I’m enrolled in a class titled Problem Solving for the MS Math Teacher. The class is great. We get three problems for each HW assignment, and they really forced us to justify everything about our solutions. If you set up an equation or a formula it needs to be justified, if you perform a calculation the theory behind it should be clearly explained. The emphasis on reasoning has been a great push, and it’s really valuable to see how so many others reason through the same problems. Here’s a sample of the problems we’ve been assigned

  • Saved by Zero. How many zeroes occur at the end of the expanded numeral 999!?
  • The Last Straw. Two piles of straws are on a table. A player can remove a straw from either pile, or a straw from both piles. The player who takes the last straw loses. If there are two players how should you play?
  • The Case of the Grouchy Customers. Every morning at local cafes sleepy customers stumble in for their morning cup of coffee. One such cafe has a row of 10 seats at the counter. Typically, morning customers do not like to engage in conversation. How many different ways can three customers sit in those 10 seats so that no two customers are sitting adjacent to one another?
  • Put Down the Ducky. A man selling ducks sold half his flock and half a duck to Amy. He then sold one third of what was left and 1/3 of a duck to Beth; then 1/4 of the remaining flock and 3/4 of a duck to Cathy, and finally he sold 1/5 of the remaining flock and 1/5 of a duck to Dina. He now has 19 ducks and he never cut a single duck (whew!) What was the size of the man’s original flock?

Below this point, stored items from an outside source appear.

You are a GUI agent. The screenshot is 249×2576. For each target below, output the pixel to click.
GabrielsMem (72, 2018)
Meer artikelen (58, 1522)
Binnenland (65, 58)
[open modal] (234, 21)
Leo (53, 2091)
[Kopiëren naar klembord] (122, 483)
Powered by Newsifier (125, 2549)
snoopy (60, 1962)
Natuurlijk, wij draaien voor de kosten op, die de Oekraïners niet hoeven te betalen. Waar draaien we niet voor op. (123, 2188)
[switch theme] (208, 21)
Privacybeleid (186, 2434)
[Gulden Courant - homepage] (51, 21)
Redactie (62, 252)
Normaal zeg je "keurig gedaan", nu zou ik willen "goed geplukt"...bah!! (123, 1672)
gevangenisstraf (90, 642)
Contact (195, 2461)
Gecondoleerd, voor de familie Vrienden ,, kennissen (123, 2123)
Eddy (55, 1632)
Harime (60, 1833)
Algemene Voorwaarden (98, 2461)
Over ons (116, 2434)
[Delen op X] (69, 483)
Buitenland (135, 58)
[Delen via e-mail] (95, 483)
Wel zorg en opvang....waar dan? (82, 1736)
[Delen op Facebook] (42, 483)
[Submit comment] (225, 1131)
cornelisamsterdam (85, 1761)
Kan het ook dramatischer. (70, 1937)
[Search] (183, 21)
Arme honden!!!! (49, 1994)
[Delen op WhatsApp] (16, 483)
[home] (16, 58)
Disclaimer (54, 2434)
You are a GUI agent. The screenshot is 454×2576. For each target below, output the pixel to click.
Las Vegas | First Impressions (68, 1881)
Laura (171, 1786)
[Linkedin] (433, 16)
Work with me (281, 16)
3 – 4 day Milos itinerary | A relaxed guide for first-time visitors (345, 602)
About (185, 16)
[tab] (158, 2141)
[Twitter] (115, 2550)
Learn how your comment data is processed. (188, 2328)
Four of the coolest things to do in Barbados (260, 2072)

It’s been a fun challenge to figure out how best to explain myself as I approach these, and some of them have been good problems to have on hand for students.

I’m also taking Intro to Computer Science and Programming for no credit through the MIT OpenCourseWare offerings. As a model for online learning I love that MIT is doing this. I have already found myself applying python to multiple problems beyond this class in a more sophisticated manner than prior to beginning the lectures / readings / problem sets. It’d be great to be able to get credit for this, but you can’t beat the cost.

The entire offering is fantastic and well curated. A lecture I recently watched was entirely re-taped because technical glitches ruined the video of the original class session. The professor entirely re-did his near hour long lecture for the sake of OpenCourseWare. It is lecture based, so not for younger folk, but if you have the patience to really work through the materials provided you really could educate yourself with little more than internet access and time. Take a look at the offerings if you are interested!